When a child begins to read will vary from student to student. In the beginning, the focus is on developing the ear and setting a solid foundation for posture and technique. Suzuki students often find later in life that they are able to easily improvise or play in bands because of this early ear development.

Q. Why is parent involvement important?

A. Developmentally speaking, parents are the greatest support system a child has. Within the context of Suzuki lessons, parents act as cheerleaders, ensure practicing is happening, and act as an extension of the teacher at home.

Q. Did you take Suzuki lessons as a child? 

A. Yes! I was five years old and watching my brother take lessons weekly. I became a bit jealous, asked for my own lessons and the rest is history — I now play with the Orchestra of Indian Hill and have taught violin for almost 15 years.

Q. To whom would you recommend the Suzuki method?

A. Suzuki is a great way to start for young children (elementary school age and younger) and parents who want to be involved in their child’s education and are prepared to dedicate some time building a special bond with their child through a new activity. As a Suzuki teacher, I believe that every child can learn how to play the instrument well with the right tools, practice and environment.

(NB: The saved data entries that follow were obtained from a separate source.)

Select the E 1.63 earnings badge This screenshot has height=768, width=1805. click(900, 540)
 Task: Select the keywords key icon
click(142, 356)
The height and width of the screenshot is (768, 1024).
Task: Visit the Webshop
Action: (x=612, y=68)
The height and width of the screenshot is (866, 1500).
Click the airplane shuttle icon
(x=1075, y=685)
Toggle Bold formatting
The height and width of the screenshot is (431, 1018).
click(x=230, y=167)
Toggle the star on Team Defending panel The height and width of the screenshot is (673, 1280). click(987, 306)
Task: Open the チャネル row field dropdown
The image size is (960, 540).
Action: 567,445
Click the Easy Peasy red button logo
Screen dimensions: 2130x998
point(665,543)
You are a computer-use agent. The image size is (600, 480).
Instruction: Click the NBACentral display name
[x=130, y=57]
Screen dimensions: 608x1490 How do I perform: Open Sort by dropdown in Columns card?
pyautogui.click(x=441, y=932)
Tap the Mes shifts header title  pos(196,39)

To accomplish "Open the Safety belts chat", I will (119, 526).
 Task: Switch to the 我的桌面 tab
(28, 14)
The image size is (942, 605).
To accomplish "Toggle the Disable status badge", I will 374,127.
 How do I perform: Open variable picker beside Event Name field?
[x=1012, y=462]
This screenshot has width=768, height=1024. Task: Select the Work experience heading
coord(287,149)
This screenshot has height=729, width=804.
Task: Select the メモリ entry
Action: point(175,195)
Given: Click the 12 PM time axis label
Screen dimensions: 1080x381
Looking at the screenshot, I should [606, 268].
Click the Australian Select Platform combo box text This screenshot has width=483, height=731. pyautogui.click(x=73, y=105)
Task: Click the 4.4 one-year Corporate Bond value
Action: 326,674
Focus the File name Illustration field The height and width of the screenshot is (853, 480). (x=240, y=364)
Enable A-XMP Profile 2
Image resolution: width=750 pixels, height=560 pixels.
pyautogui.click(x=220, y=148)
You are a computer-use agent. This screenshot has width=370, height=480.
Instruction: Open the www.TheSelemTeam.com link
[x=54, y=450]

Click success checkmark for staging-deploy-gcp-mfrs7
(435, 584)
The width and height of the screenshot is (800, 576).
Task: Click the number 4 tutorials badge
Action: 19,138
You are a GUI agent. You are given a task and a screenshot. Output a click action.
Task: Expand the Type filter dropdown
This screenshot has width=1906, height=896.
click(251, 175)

Please call our main office at 978-486-9524 or visit the Suzuki Association of the Americas website to learn more about the Suzuki approach and the Suzuki program at Indian Hill Music.

About Bethany Stephan

BLandbyB.M. and Performance Certificate, University of Denver; Suzuki Association of the Americas Teacher Training (Books 1-8); M.M., Carnegie Mellon University. Principal teachers: Andres Cardenes, Linda Wang, and Mary West

Bethany Stephan’s varied performance and teaching career has taken her around the globe, including Austria, Iceland, Central America, and Spain. Her current orchestra positions include Orchestra of Indian Hill, Albany Symphony, West Virginia Symphony, and the Santo Domingo Music Festival Orchestra (Dominican Republic). She has also performed with artists such as Josh Groban, Ben Folds, and the Transiberian Orchestra. Bethany’s teaching career of over fifteen years has included teaching both traditional lessons and the Suzuki Method. She is also experienced in coaching chamber music, teaching group classes, leading orchestral sectionals, and substitute teaching orchestra ensembles. Her previous faculty experience includes the Lamont Pre-College Academy (Denver), the Mounds View School District Summer Orchestra Program (St. Paul, MN), Sewickley Academy (Pittsburgh), Pittsburgh Music Academy, and in Panama through the Orchestra of the Americas. In addition to teaching private lessons at Indian Hill Music, Bethany teaches group violin classes at our Ayer Shirley After School Program. As a lover of many music genres, she enjoys fiddling in the American and Irish style. When not performing or teaching, Bethany can be found in nature, with many good books, or social dancing.